Everyday Activity Levels in Patients at Risk for and Patients with Heart Failure and Preserved Ejection Fraction

Elias Harnisch (Leipzig)1, P. Sagmeister (Leipzig)1, A. Schöber (Leipzig)1, K.-P. Kresoja (Leipzig)1, S. Rosch (Leipzig)1, M. Scholz (Leipzig)2, S. Henger (Leipzig)2, H. Thiele (Leipzig)1, P. Lurz (Mainz)3, K.-P. Rommel (Leipzig)1

1Herzzentrum Leipzig - Universität Leipzig Klinik für Innere Medizin/Kardiologie Leipzig, Deutschland; 2Universität Leipzig Institut für Medizinische Informatik, Statistik und Epidemiologie Leipzig, Deutschland; 3Universitätsmedizin der Johannes Gutenberg-Universität Mainz Kardiologie 1, Zentrum für Kardiologie Mainz, Deutschland


To investigate clinical characteristics associated with low daily step count in patients with elevated cardiovascular risk and Heart failure with preserved Ejection Fraction (HFpEF). 


Physical inactivity is a risk factor for and a consequence of HFpEF. Wrist worn accelerometers present a simple way to reliably measure physical activity. We hypothesized that there are varying patient characteristics associated with accelerometer measured daily step count in patients at risk for and with overt HFpEF, possibly linked to the development and perpetuation of HFpEF, respectively. 


A total of 724 patients with elevated cardiovascular risk (mean age 68 ± 9 years. 32% female) were prospectively included, underwent thorough clinical examination and were classified as having HFpEF according to ESC consensus criteria. They were then instructed to wear a wrist worn accelerometer for five consecutive days. Daily step count was adjusted for time spent awake and factors associated with a lower step count were scrutinized.


Overall, median step count was 8000 steps per day or 520 steps/hour/day. Median awake time was 15.5 hours. In comparison to higher daily step count (≥ 520 steps/h/day) patients with lower daily step count (< 520 steps/h/day) were older, had a higher BMI and body fat mass, higher white blood cell count, higher NYHA-Score and were more likely to have HFpEF, diabetes and other cardiovascular diseases (p<0.01 for all). They were also more likely to have a higher CRP, NTproBNP, eGFR and HBA1C (p<0.01 for all). Additionally, they showed slightly lower biventricular systolic function, more left ventricular (LV) diastolic dysfunction, smaller LV dimensions and more pulmonary hypertension (p<0.05 for all).

* [Information]:
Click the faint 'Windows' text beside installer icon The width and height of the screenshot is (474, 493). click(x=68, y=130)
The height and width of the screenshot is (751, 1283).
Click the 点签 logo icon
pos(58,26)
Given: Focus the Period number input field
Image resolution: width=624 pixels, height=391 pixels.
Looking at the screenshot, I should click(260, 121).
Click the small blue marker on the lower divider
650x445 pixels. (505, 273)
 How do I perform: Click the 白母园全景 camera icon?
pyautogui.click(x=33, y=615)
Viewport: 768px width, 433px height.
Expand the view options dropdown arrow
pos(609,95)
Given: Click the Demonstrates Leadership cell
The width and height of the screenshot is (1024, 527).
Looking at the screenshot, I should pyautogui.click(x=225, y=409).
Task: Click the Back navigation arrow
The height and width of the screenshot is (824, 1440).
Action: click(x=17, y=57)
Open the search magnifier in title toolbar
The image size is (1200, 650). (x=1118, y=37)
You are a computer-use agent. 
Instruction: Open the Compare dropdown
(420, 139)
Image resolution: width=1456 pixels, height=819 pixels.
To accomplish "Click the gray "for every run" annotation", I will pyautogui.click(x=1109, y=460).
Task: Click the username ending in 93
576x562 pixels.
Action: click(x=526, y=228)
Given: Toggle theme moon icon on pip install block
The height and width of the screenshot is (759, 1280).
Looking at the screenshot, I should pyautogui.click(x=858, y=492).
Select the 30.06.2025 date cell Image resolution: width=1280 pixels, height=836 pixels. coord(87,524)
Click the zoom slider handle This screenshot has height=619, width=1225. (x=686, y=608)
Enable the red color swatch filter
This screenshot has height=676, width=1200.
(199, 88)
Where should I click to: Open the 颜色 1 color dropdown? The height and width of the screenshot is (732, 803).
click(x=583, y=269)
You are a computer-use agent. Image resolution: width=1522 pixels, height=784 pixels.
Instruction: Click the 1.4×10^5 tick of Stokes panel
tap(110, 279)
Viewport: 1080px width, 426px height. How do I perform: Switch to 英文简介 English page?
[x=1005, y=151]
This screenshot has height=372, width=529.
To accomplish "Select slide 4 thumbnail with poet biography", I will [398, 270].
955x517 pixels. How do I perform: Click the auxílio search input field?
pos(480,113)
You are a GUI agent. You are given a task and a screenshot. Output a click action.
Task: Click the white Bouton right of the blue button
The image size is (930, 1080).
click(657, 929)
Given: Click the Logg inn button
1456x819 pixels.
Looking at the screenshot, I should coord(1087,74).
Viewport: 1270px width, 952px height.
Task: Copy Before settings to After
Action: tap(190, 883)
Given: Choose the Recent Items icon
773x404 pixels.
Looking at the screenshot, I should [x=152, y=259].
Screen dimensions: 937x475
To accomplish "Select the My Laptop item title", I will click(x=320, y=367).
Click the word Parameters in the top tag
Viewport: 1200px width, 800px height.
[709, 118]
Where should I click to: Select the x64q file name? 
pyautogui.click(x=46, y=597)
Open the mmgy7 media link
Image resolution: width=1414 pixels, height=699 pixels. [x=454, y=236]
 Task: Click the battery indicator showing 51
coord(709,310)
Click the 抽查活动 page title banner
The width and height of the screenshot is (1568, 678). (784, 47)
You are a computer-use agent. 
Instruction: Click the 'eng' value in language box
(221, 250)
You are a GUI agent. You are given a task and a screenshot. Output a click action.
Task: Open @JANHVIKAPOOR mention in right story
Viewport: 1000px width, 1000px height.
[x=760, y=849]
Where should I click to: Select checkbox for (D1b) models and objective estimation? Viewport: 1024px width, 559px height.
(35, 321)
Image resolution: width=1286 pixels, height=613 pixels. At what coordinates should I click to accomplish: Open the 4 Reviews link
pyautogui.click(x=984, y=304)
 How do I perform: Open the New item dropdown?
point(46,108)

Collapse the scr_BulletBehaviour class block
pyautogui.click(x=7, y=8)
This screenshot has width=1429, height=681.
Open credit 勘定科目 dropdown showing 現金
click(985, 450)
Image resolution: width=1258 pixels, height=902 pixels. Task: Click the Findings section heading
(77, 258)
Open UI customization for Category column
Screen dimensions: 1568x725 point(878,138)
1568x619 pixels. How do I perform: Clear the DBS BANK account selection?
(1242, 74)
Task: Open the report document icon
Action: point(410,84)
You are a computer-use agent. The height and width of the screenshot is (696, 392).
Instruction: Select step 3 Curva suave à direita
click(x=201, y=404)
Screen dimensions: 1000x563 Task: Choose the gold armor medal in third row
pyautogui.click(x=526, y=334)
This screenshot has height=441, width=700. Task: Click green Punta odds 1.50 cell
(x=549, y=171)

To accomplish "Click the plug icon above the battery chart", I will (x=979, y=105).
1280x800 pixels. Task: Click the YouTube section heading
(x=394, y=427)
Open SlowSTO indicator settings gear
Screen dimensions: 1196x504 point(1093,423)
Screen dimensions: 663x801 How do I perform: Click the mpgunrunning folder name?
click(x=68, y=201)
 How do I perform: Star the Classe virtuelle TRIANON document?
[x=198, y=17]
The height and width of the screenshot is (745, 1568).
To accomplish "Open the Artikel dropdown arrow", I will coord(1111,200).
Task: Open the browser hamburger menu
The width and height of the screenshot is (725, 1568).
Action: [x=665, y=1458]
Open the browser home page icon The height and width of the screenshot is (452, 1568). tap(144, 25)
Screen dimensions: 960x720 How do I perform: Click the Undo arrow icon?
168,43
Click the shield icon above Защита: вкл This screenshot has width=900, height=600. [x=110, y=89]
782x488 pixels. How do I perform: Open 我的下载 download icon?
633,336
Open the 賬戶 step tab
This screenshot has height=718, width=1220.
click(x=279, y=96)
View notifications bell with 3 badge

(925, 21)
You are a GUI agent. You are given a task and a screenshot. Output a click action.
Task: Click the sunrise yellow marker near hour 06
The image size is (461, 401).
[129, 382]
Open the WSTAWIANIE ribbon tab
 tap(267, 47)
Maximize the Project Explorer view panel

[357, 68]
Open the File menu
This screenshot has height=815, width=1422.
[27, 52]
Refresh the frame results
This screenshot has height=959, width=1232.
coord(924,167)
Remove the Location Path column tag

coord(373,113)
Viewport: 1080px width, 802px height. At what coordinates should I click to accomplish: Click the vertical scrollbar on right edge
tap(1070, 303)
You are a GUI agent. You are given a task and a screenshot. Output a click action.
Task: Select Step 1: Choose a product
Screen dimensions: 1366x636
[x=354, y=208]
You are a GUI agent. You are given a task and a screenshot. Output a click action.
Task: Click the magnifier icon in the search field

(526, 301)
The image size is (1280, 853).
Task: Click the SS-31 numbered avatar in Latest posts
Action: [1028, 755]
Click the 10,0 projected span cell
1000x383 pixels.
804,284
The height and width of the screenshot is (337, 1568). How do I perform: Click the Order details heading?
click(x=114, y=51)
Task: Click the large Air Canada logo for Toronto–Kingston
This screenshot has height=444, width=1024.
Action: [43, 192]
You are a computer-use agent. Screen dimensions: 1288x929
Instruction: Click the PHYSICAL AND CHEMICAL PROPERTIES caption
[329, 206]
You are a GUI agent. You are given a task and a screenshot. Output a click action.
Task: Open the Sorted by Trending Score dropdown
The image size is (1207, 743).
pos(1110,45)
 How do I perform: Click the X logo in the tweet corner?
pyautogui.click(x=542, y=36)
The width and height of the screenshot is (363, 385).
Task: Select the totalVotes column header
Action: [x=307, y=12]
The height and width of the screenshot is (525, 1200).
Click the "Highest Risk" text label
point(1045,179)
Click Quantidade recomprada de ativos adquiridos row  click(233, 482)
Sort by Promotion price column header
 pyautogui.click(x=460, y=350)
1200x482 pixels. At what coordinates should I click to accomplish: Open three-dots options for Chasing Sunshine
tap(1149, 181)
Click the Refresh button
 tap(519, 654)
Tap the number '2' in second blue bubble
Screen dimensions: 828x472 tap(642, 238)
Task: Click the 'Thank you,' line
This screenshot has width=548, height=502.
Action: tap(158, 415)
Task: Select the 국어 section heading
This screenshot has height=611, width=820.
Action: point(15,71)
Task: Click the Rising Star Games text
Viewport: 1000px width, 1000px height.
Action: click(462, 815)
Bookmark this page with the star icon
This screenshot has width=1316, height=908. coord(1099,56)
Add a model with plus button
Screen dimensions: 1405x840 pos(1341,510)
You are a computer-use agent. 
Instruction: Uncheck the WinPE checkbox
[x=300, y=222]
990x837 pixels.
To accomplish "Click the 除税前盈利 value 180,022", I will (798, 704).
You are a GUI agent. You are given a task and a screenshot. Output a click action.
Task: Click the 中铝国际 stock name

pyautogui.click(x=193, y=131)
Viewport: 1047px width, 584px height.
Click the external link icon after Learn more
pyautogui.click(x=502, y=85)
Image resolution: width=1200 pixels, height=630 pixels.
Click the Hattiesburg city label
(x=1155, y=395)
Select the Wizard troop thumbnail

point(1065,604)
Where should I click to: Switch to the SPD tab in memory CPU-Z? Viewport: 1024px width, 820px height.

* [What to work on]:
**1)** In the abstract on activity levels in heart failure, how many consecutive days were patients told to wear the wrist worn accelerometer?
**2)** Pick up the heart failure activity abstract after its final sentence and keep writing.
The records were taken from a different source than the text.

* [Set of answers]:
**1)** Patients were told to wear it for five consecutive days.

**2)**
142 patients (19%) were identified as HFpEF, who showed an elevated HFAPEFF score, the latter of which was also independently associated with a lower stepcount. (β: -0.15, p<0.01). Age, body fat mass and the physical component of the SF12 quality of life score (p<0.05 for all) were independently associated with step count on multivariate stepwise linear regression in the overall cohort, as well as patients with and without overt HFpEF.
Within HFpEF Patients the strongest associations with physical activity were evident for echocardiographic parameters describing right ventricular function (TAPSE; β: 0.15, p=0.03), left ventricular diastolic function (e’ septal; β: 0.16, p= 0.02) and insulin dependent diabetes (β: -0.30, p<0.01). Within patients at risk for HFpEF left ventricular end diastolic volume (LVEDV: β: 0.15, p<0.001), as well as white blood cell count (β: -0.12, p<0.01) were associated with the step count.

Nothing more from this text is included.